Complementing this engineering-driven enclosure is the Carmel 3’s refined soft-dome high-frequency driver, a custom-built silk-dome tweeter developed to harmonize with the speaker’s ultra-rigid cabinet and precision-machined waveguides. While aluminum and beryllium tweeters often dominate discussions at this price point, YG’s choice of silk is deliberate. The organic damping properties of a well-designed textile diaphragm deliver a sweetness and tonal continuity that can be difficult to achieve with stiffer diaphragms, while still maintaining impressive transient accuracy. In the Carmel 3, this tweeter works in concert with YG’s machined mid-bass driver and proprietary crossover architecture to create a seamless, low-distortion handoff from top to bottom. Together, the machined aluminum enclosure and silk-dome tweeter form the foundation for a speaker that aims not just for precision, but for musicality of the highest order, a fusion of metallurgy and craftsmanship that defines YG’s approach to modern loudspeaker design.

The Carmel 3 is part of YG Acoustics’ Reference series, a lineup conceived to push the limits of linearity, dynamic integrity, and transient accuracy. True to the company’s engineering-first philosophy, the loudspeaker is built around advanced materials and computational design methodologies intended to minimize all forms of mechanical, electrical, and acoustic distortion.

At its core, the Carmel 3 is a compact two-way floor-standing loudspeaker whose architecture borrows heavily from YG’s flagship XV, Sonja, and Hailey platforms. The cabinet is fully machined from high-grade aerospace aluminum billets, a process performed in-house to extremely tight tolerances. Our Editor-In-Chief, Carlo Lo Raso, observed this process first-hand during his YG Acoustics factory visit. This monocoque structure is engineered to maximize stiffness, reduce modal behavior, and create a neutral enclosure with minimal stored energy. Final assembly is performed by hand at YG’s Colorado and Cambridge facilities, ensuring consistent mechanical alignment and driver coupling.

Several components in the Carmel 3 introduce third-generation technology derived from new theoretical models and multi-domain simulations (mechanical, electrical, and acoustical). The silk dome tweeter is a newly developed hybrid Lattice design, employing a precision-machined (almost impossibly thin) star-shaped airframe fabricated from a specialized aerospace alloy.

This geometry is engineered to suppress resonance modes while maintaining exceptionally low mass, yielding low distortion over a wide bandwidth and enabling broad, uniform dispersion. In the photo below, you can see the outline of the lattice behind the tweeter dome. It is shaped like a star.

The tweeter is horn-loaded and features engraved radial lines on the horn.

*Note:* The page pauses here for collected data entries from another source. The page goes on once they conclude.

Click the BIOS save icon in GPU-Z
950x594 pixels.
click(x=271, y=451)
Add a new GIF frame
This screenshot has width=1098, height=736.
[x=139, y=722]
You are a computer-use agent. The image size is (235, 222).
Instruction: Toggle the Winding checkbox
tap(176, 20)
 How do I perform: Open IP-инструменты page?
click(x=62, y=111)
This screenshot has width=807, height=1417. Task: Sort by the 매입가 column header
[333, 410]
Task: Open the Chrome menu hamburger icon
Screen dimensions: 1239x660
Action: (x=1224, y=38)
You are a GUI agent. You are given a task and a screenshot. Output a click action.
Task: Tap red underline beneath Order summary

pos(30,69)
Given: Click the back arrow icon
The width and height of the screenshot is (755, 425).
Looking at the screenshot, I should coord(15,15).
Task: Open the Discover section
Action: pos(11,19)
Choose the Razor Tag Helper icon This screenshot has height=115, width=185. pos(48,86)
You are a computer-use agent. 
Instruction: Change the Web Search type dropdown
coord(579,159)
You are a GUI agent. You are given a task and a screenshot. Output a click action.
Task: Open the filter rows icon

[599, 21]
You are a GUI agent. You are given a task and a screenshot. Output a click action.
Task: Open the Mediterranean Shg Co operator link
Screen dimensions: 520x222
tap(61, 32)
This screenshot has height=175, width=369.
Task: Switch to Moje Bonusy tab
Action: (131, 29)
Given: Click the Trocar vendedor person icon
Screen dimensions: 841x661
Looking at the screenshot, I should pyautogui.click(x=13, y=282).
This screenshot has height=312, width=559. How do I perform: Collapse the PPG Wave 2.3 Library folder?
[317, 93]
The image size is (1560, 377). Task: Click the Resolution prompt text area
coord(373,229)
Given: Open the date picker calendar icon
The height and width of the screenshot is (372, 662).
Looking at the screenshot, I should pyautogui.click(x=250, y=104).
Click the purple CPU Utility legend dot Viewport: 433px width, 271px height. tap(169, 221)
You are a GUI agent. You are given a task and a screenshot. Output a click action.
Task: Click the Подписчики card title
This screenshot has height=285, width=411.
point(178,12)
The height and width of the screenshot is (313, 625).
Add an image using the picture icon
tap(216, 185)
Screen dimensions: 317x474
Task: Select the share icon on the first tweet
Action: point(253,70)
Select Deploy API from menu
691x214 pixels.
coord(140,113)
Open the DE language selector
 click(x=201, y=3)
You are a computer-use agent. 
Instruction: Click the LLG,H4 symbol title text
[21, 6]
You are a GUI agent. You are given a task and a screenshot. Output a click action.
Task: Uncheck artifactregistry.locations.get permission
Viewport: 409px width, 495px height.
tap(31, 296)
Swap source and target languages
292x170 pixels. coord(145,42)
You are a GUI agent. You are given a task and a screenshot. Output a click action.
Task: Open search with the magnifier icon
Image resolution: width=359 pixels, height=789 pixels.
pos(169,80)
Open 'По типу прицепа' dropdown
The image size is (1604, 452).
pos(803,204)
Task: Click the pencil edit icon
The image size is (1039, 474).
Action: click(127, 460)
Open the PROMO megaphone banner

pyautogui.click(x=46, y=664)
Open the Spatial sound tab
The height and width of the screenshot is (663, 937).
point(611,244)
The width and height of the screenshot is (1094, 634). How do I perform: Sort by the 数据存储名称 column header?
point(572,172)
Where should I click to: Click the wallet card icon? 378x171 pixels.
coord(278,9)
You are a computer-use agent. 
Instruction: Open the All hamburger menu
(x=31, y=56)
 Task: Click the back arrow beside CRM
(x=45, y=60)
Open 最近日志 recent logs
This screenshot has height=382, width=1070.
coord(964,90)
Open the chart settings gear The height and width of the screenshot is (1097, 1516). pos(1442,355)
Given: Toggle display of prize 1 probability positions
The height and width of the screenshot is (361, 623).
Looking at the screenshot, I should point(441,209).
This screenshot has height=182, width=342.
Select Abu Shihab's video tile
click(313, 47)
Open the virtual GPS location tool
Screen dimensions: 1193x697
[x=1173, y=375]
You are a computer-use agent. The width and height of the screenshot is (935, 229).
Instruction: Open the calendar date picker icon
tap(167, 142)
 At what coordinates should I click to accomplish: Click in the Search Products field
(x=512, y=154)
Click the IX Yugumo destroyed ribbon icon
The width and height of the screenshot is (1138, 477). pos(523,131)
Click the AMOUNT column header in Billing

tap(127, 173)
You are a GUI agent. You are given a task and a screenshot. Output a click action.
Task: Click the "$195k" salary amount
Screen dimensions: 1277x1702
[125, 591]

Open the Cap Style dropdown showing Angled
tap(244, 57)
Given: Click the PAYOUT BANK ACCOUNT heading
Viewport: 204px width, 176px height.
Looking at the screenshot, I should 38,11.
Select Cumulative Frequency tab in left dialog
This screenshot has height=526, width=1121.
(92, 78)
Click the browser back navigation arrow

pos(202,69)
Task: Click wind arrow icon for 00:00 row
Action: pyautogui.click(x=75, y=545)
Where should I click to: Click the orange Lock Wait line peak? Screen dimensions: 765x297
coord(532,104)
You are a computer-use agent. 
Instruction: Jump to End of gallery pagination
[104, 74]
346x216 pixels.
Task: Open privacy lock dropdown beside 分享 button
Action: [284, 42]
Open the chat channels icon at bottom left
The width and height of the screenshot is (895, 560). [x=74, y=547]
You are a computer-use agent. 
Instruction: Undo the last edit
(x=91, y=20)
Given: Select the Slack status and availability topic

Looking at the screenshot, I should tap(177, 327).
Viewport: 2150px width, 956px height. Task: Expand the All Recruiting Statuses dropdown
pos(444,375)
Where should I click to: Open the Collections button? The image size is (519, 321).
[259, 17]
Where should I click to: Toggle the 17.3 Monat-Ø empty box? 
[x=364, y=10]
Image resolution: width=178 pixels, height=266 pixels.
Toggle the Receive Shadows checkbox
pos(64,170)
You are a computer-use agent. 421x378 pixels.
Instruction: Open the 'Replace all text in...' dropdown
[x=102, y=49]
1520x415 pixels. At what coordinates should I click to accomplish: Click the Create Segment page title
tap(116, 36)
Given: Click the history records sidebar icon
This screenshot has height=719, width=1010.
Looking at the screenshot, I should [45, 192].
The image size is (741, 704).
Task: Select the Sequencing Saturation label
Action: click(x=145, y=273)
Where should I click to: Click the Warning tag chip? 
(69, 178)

A horn-loaded tweeter is a high-frequency driver whose diaphragm (the part that vibrates to make sound) is coupled to a horn or waveguide, a flared, funnel-shaped structure that controls how the sound spreads and increases its efficiency.

1. Basic Structure

A horn-loaded tweeter combines:

The horn can be made of metal, composite, or molded polymer. Its geometry, throat diameter, flare rate, and mouth size determine its acoustic behavior.

2. How it Works

Without a horn, a bare tweeter directly radiates sound into the air. However, air is a much lighter medium compared to the stiff diaphragm, so only a small part of the diaphragm’s movement turns into sound pressure.

The horn acts as an acoustic transformer:

That’s why horns are much louder per watt; they can achieve 100–110 dB SPL with only 1 watt, while a direct-radiating dome tweeter might be 88–92 dB.

3. Acoustic Effects and Benefits

4. Trade-offs

Horn loading also introduces some design challenges:

5. Modern Variations

6. In this Context

In a crossover network like the Carmel 3 speaker has:

The mid/bass (woofer) unit is an 18 cm (7.25-inch) driver featuring a high-flux neodymium motor system and a proprietary YG-machined aluminum diaphragm. Its combination of low moving mass, high stiffness, and a powerful motor aims to reduce nonlinear distortion, enhance transient response, and ensure controlled pistonic movement throughout its operating range.

There are two sets of banana jacks on the rear for bi-amping or bi-wiring. Otherwise, you connect the set of included jumper cables as seen in the photo below.

A set of spikes comes with the speakers in a very nice metal case, which also has the jumper cables.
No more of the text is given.